Download or read book Cesium Removal Using Crystalline Silicotitanate Innovative Technology Summary Report written by and published by . This book was released on 1999 with total page 21 pages. Available in PDF, EPUB and Kindle. Book excerpt: Approximately 100 million gallons of radioactive waste is stored in underground storage tanks at the Hanford Site, Idaho National Engineering and Environmental Laboratory (INEEL), Oak Ridge Reservation, and Savannah River Site (SRS). Most of the radioactivity comes from 137Cs, which emits high-activity gamma radiation. The Cesium Removal System is a modular, transportable, ion-exchange system configured as a compact processing unit. Liquid tank waste flows through columns packed with solid material, called a sorbent, that selectively adsorbs cesium and allows the other materials to pass through. The sorbent is crystalline silicotitanate (CST), an engineered material with a high capacity for sorbing cesium from alkaline wastes. The Cesium Removal System was demonstrated at Oak Ridge using Melton Valley Storage Tank (MVST) waste for feed. Demonstration operations began in September 1996 and were completed during June 1997. Prior to the demonstration, a number of ion-exchange materials were evaluated at Oak Ridge with MVST waste. Also, three ion-exchange materials and three waste types were tested at Hanford. These bench-scale tests were conducted in a hot cell. Hanford's results showed that 300 times less sorbent was used by selecting Ionsiv IE-911 over organic ion-exchange resins for cesium removal. This paper gives a description of the technology and discusses its performance, applications, cost, regulatory and policy issues and lessons learned.

Download or read book Modeling of Crystalline Silicotitanate Ion Exchange Columns written by and published by . This book was released on 1999 with total page pages. Available in PDF, EPUB and Kindle. Book excerpt: Non-elutable ion exchange is being considered as a potential replacement for the In-Tank Precipitation process for removing cesium from Savannah River Site (SRS) radioactive waste. Crystalline silicotitanate (CST) particles are the reference ion exchange medium for the process.
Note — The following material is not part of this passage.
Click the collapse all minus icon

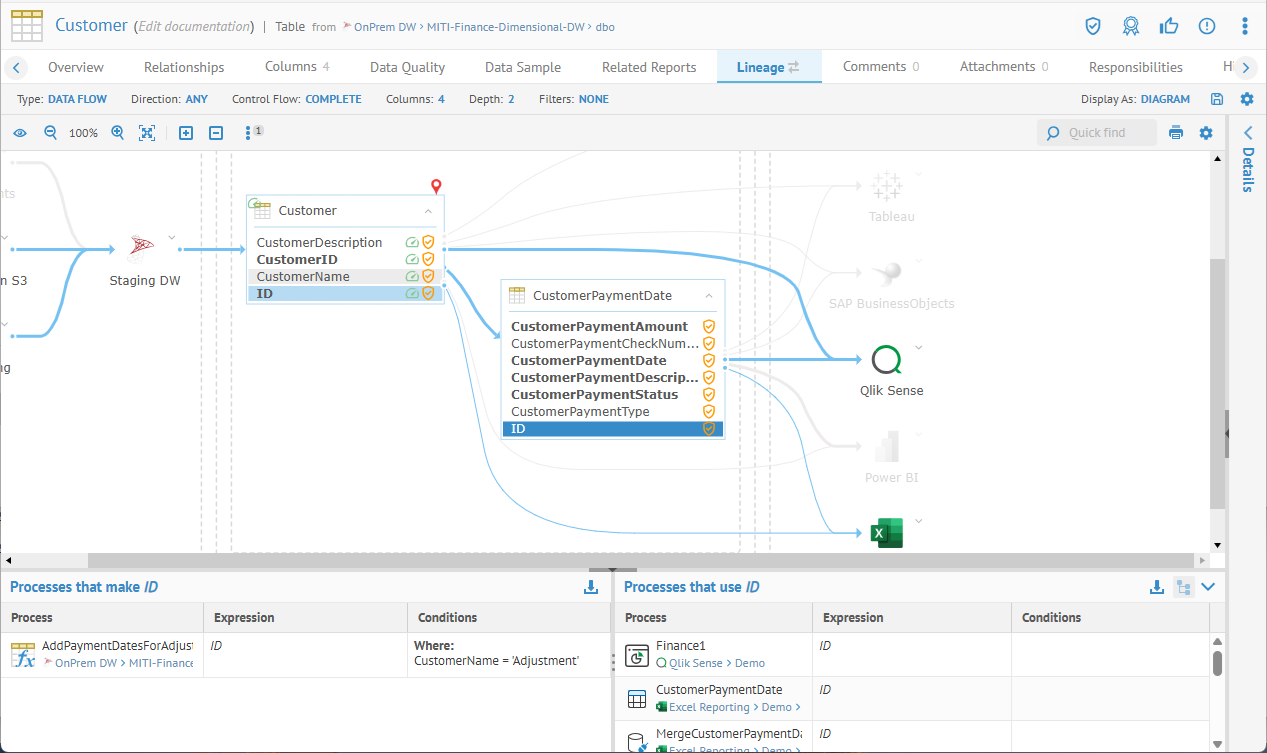point(216,133)
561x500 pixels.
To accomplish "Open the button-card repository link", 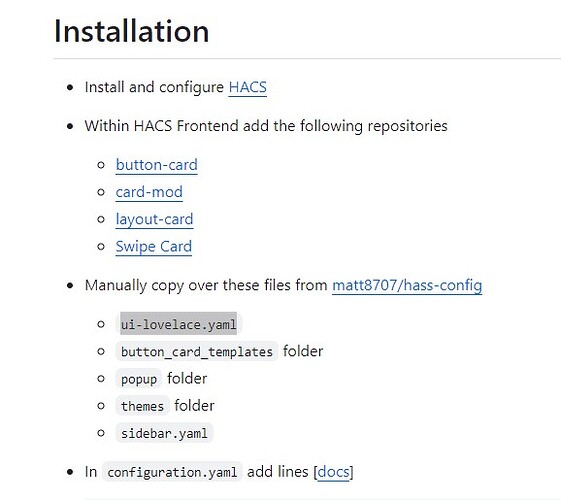I will (x=156, y=165).
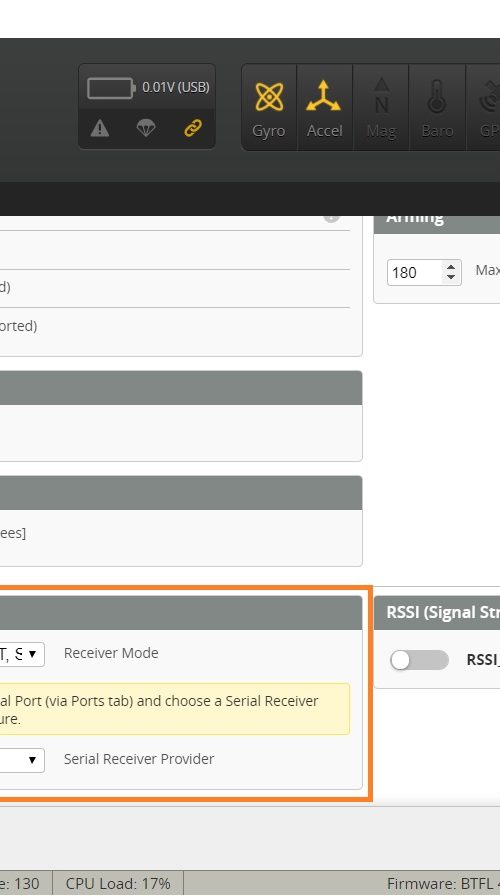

A major factor in the construction cost of this process is the size of the ion exchange column required to meet product specifications for decontaminated waste. To validate SRS column sizing calculations, SRS subcontracted two reknowned experts in this field to perform similar calculations: Professor R.G. Anthony, Department of Chemical Engineering, Texas A & 038;M University, and Professor S.W. Wang, Department of Chemical Engineering, Purdue University. The appendices of this document contain reports from the two subcontractors. Definition of the design problem came through several meetings and conference calls between the participants and SRS personnel over the past few months. This document summarizes the problem definition and results from the two reports.